■ THE REQUEST: Copy out all the items below, changing each "Image resolution" to "Screen size" and keeping everything else the same.

■ PROVIDED RECORDS:
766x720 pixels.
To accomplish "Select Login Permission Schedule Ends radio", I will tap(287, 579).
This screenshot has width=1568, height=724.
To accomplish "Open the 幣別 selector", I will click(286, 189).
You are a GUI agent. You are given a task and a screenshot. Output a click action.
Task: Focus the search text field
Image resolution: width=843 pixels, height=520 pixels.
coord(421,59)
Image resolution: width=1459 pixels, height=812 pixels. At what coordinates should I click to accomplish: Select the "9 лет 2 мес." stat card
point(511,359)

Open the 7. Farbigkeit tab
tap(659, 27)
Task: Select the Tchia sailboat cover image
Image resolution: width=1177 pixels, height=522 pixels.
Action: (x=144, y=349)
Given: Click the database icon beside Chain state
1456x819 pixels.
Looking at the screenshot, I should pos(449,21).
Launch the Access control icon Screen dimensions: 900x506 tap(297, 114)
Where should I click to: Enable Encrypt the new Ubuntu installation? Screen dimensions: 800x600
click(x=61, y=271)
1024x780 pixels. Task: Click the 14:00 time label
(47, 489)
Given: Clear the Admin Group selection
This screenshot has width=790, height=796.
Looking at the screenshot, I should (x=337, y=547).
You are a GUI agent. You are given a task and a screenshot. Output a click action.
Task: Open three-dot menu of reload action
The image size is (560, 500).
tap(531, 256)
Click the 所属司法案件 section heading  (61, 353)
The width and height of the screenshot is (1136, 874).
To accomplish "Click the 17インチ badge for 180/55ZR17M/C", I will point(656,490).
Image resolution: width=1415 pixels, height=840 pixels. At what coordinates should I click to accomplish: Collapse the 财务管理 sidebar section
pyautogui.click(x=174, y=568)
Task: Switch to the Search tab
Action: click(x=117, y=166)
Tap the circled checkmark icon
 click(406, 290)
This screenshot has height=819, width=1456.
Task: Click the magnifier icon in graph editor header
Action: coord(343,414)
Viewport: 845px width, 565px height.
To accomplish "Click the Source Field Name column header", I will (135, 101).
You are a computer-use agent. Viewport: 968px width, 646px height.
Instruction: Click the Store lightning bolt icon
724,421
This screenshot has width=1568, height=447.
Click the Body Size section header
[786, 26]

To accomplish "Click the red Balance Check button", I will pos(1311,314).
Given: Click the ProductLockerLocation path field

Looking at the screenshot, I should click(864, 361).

■ WORKED ANSWER:
766x720 pixels.
To accomplish "Select Login Permission Schedule Ends radio", I will tap(287, 579).
This screenshot has width=1568, height=724.
To accomplish "Open the 幣別 selector", I will click(286, 189).
You are a GUI agent. You are given a task and a screenshot. Output a click action.
Task: Focus the search text field
Screen size: width=843 pixels, height=520 pixels.
coord(421,59)
Screen size: width=1459 pixels, height=812 pixels. At what coordinates should I click to accomplish: Select the "9 лет 2 мес." stat card
point(511,359)

Open the 7. Farbigkeit tab
tap(659, 27)
Task: Select the Tchia sailboat cover image
Screen size: width=1177 pixels, height=522 pixels.
Action: (x=144, y=349)
Given: Click the database icon beside Chain state
1456x819 pixels.
Looking at the screenshot, I should pos(449,21).
Launch the Access control icon Screen dimensions: 900x506 tap(297, 114)
Where should I click to: Enable Encrypt the new Ubuntu installation? Screen dimensions: 800x600
click(x=61, y=271)
1024x780 pixels. Task: Click the 14:00 time label
(47, 489)
Given: Clear the Admin Group selection
This screenshot has width=790, height=796.
Looking at the screenshot, I should (x=337, y=547).
You are a GUI agent. You are given a task and a screenshot. Output a click action.
Task: Open three-dot menu of reload action
The image size is (560, 500).
tap(531, 256)
Click the 所属司法案件 section heading  (61, 353)
The width and height of the screenshot is (1136, 874).
To accomplish "Click the 17インチ badge for 180/55ZR17M/C", I will point(656,490).
Screen size: width=1415 pixels, height=840 pixels. At what coordinates should I click to accomplish: Collapse the 财务管理 sidebar section
pyautogui.click(x=174, y=568)
Task: Switch to the Search tab
Action: click(x=117, y=166)
Tap the circled checkmark icon
 click(406, 290)
This screenshot has height=819, width=1456.
Task: Click the magnifier icon in graph editor header
Action: coord(343,414)
Viewport: 845px width, 565px height.
To accomplish "Click the Source Field Name column header", I will (135, 101).
You are a computer-use agent. Viewport: 968px width, 646px height.
Instruction: Click the Store lightning bolt icon
724,421
This screenshot has width=1568, height=447.
Click the Body Size section header
[786, 26]

To accomplish "Click the red Balance Check button", I will pos(1311,314).
Given: Click the ProductLockerLocation path field

Looking at the screenshot, I should click(864, 361).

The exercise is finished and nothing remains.